Metrics

The iota-metrics crate defines a Metrics struct with various IntGaugeVec metrics to monitor running tasks, pending futures, channel sizes, and scope activities. A gauge is a type of metric that represents a single numerical value that can go up or down.

#[derive(Debug)]
pub struct Metrics {
    pub tasks: IntGaugeVec,
    pub futures: IntGaugeVec,
    pub channels: IntGaugeVec,
    pub scope_iterations: IntGaugeVec,
    pub scope_duration_ns: IntGaugeVec,
    pub scope_entrance: IntGaugeVec,
}

These gauges are initialized as IntGaugeVec metrics in the Metrics::new function and added a given prometheus::Registry.

impl Metrics {
    fn new(registry: &Registry) -> Self {
        Self {
            tasks: register_int_gauge_vec_with_registry!(
                "monitored_tasks",
                "Number of running tasks per callsite.",
                &["callsite"],
                registry,
            )
            .unwrap(),
            futures: register_int_gauge_vec_with_registry!(
                "monitored_futures",
                "Number of pending futures per callsite.",
                &["callsite"],
                registry,
            )
            .unwrap(),
            channels: register_int_gauge_vec_with_registry!(
                "monitored_channels",
                "Size of channels.",
                &["name"],
                registry,
            )
            .unwrap(),
            // More metrics initialized here..
        }
    }
}

These metrics can only be initialized and accessed using OnceCell, ensuring they are only initialized once and are thread-safe. Typically, the init_metrics function is called at the beginning of a main function or in a test setup.

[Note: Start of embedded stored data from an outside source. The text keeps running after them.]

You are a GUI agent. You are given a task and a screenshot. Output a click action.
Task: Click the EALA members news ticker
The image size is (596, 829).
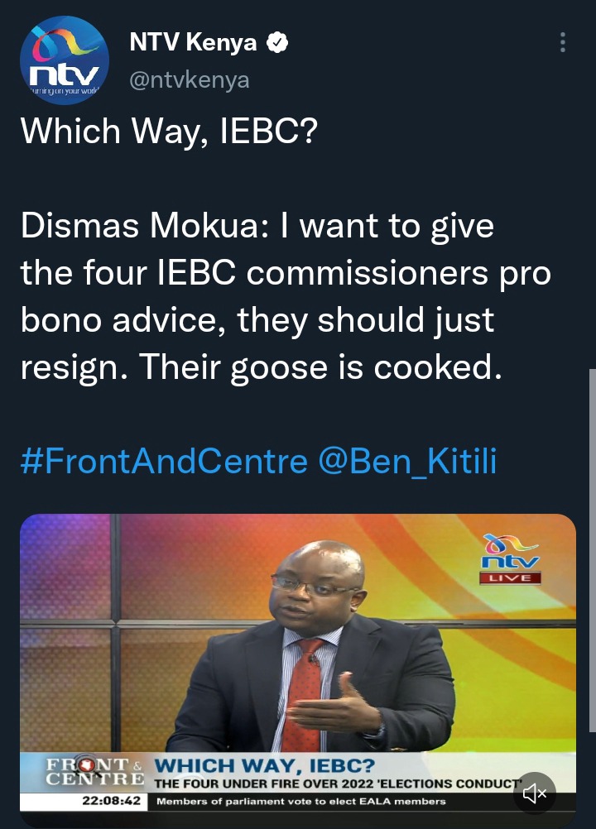[301, 802]
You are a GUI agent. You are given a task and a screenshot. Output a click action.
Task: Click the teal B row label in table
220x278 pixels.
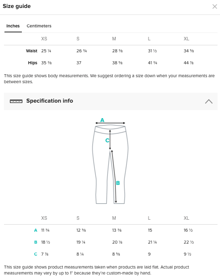[36, 242]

static METRICS: OnceCell<Metrics> = OnceCell::new();

pub fn init_metrics(registry: &Registry) {
    let _ = METRICS
        .set(Metrics::new(registry))
        // this happens many times during tests
        .tap_err(|_| warn!("init_metrics registry overwritten"));
}

pub fn get_metrics() -> Option<&'static Metrics> {
    METRICS.get()
}

To monitor futures and tasks in a consistent and simple way, the crate defines multiple macros like monitored_future! and spawn_monitored_task!, which wrap a given future or task while updating metrics. These macros call the global get_metrics function to retrieve the Metrics struct and update the relevant gauges.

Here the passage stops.